Expertos en derecho señalan que, según el Artículo 179 del Código Penal, ofender la dignidad de una persona con publicidad (como en redes sociales) puede acarrear penas de uno a tres años de prisión. Además, la Ley Especial para la Protección de los Derechos de la Persona Adulta Mayor tipifica estas acciones como violencia psicológica. Instituciones como la Procuraduría para la Defensa de los Derechos Humanos (PDDH) y la Fiscalía General de la República (FGR) podrían actuar de oficio ante el carácter público de la agresión, sumándose así al historial de controversias del influencer.
Consecuencias legales para Yeik
Según el Código Penal (Art. 179), Yeik podría enfrentar prisión de uno a tres años y multas de hasta 200 días por injuria con publicidad.

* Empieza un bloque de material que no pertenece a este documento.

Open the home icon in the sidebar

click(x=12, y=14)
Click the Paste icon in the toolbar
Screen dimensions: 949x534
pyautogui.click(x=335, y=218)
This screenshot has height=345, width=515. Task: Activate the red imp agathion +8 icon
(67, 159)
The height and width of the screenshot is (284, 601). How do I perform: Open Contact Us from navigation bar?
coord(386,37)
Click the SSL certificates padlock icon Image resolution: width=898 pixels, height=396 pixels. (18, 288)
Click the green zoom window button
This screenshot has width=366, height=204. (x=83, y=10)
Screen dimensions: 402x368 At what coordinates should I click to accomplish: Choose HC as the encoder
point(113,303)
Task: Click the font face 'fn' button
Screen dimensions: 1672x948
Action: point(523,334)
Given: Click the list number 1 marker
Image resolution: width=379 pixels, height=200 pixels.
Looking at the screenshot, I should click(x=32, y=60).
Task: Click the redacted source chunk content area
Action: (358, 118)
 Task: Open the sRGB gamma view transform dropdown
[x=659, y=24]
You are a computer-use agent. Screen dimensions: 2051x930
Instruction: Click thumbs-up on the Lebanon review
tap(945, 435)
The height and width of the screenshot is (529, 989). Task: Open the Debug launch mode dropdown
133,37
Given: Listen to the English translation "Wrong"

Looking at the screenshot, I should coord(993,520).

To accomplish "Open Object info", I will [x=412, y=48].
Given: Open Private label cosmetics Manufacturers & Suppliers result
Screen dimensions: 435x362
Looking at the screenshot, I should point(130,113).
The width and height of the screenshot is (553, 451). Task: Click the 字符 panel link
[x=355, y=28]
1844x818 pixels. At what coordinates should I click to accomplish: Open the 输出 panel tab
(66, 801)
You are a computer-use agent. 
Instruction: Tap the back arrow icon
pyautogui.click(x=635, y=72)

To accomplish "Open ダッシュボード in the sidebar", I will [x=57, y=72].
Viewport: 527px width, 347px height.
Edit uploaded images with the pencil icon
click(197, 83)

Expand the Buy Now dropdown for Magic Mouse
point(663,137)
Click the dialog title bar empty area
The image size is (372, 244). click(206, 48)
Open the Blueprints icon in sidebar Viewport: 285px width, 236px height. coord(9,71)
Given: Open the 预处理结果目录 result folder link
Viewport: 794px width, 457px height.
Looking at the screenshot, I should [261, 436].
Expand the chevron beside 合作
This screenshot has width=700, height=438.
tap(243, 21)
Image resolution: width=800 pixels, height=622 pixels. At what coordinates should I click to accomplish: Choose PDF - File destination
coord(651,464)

La Ley del Adulto Mayor también protege contra la violencia psicológica y el trato denigrante a personas mayores de 60 años, lo que agrava su situación legal.
La PDDH tiene la facultad de abrir una investigación de oficio por violación a los derechos humanos, mientras que la FGR podría investigar el delito de injuria una vez remitido el caso. Este escenario legal ha generado un debate en la sociedad salvadoreña, que exige que las instituciones actúen ante la vulneración de derechos del adulto mayor.
La sociedad salvadoreña ha mostrado su rechazo a través de redes sociales, exigiendo justicia y respeto hacia los adultos mayores. El caso ha puesto en evidencia la necesidad de regular el contenido en redes sociales y proteger los derechos de los grupos vulnerables, especialmente cuando se trata de figuras públicas como Yeik.